If I had to use just one light for inside around the house at night and outdoors on the acreage, the Liteflux LF3XT would be the one. Thus, I have really come to appreciate the value of such a versatile, simple, wide range light which has a luscious soft beam, a bright hot spot, and a bright and very useable spill, like the LF3XT. This light is not my brightest, not my throwiest, not my floodiest, but what a beautiful and useable beam it has and such a wide range of brightness. No, brightness isn't everything. But a versatile output range, a nice UI, and a great beam will get you close.


----------



## Zeruel (Mar 10, 2009)

DHart said:


>



I'm soooo tempted to dehorn mine too.... :naughty:


----------



## firefly99 (Mar 10, 2009)

325addict said:


> @ firefly99: I'm already looking at an E1L. This one has a very nice low with only 3 Lumens, and a GRRRRREAT runtime indeed! 48 hours on low, and still 8,5 hours on the high setting of 45 Lumens. This really is TOP-usability. Thank you, Surefire, for making such a light.... eventually I'll own it.
> Also, incans are not dead. Not even near-dead for me! In fact, most flashlights I buy are of that species. LEDs still don't give the satisfaction I find in good incans. Next buy will be an E1e or an A2...
> 
> 
> Timmo.


hi 325addict, my previous post is about agreeing with carrot's statement and we had a similar experience (blinding ourselves trying to read small text). 
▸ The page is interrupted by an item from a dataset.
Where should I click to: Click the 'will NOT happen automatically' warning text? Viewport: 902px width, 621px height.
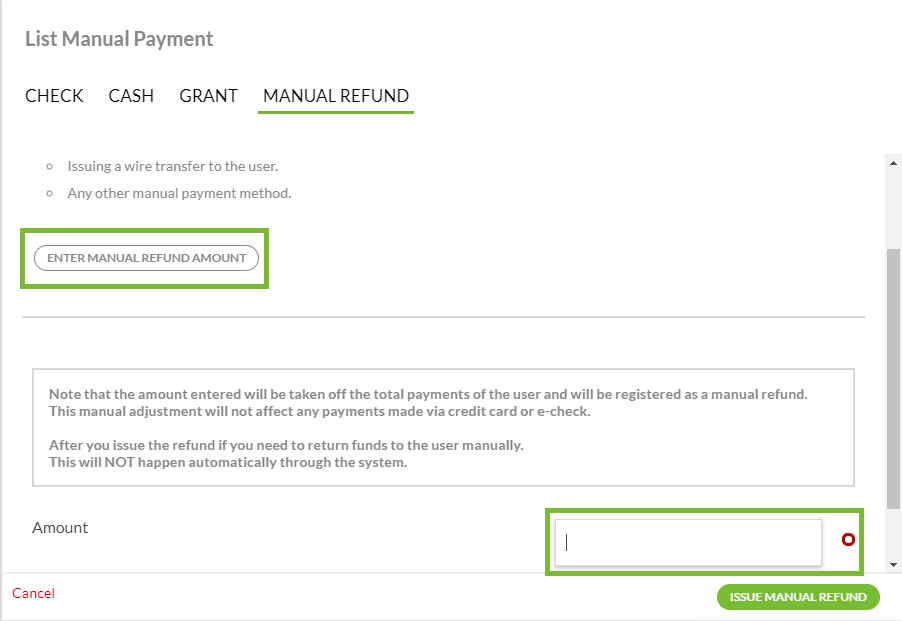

The last paragraph of my previous post is more for general audience. Glad you come to this hobby with an open mind.

If you get the old L1 which has a low beam of 1.1 lumen for 90hours.

Cheers


----------



## firefly99 (Mar 10, 2009)

Riddick said:


> I still grab my 1.1 lumen older L1......
> 
> I freak'in love that 1.1 L1 probably one of the greatest production lights ever made



Agreed, this is one of the best light for emergency use because of the runtime of 90hours at 1.1lumens.

Pity they upgraded it.


----------



## Bimmerboy (Mar 10, 2009)

EngrPaul said:


> :sleepy:



LOL!... quite true.


----------



## Lightcrazycanuck (Mar 10, 2009)

carrot said:


> A recurring problem is that sometimes we mistake price for our expectations of brightness. If a light is expensive, and it is not maximum brightness, is it worth it? Why or why not? I always hear detractors talking about various lights being "way too dim for the price," and I will not name anything specific because I don't want the thread to go in that direction, but in terms of some of the very high end lights there are always going to be a few detractors who say that the light isn't worth it because it isn't cranking out 500 lumens OTF.
> 
> This really bothers me -- haven't we, as a group, learned more than that from experience? That lumens is not the only measure of worth of a flashlight?


 
The worth of a flashlight is when you turn it on it works.Period.

Everything else is a bonus.IMO.:thumbsup::thumbsup:


----------



## edc3 (Mar 10, 2009)

I still get a thrill from using a super-bright light, but I also get a thrill from using a low-lumen light that I know will run forever. I get a thrill from using just the right amount of light for the job at hand. I get the same satisfaction from using any great quality tool that is the right tool for the job. It makes as much sense to use an impact wrench to open a watch case as it does to use an M6 (I wish I had one) to make a late night toilet run.

Love this thread. :twothumbs


----------



## saabgoblin (Mar 10, 2009)

Brightness isn't everything, until you need it, then it's everything.


----------



## xcel730 (Mar 10, 2009)

saabgoblin said:


> Brightness isn't everything, until you need it, then it's everything.


 
This reminds me of a saying, "Money is not the root of all evil. It's the lack of money that's the root of all evil."


----------



## DHart (Mar 10, 2009)

saabgoblin said:


> Brightness isn't everything, until you need it, then it's everything.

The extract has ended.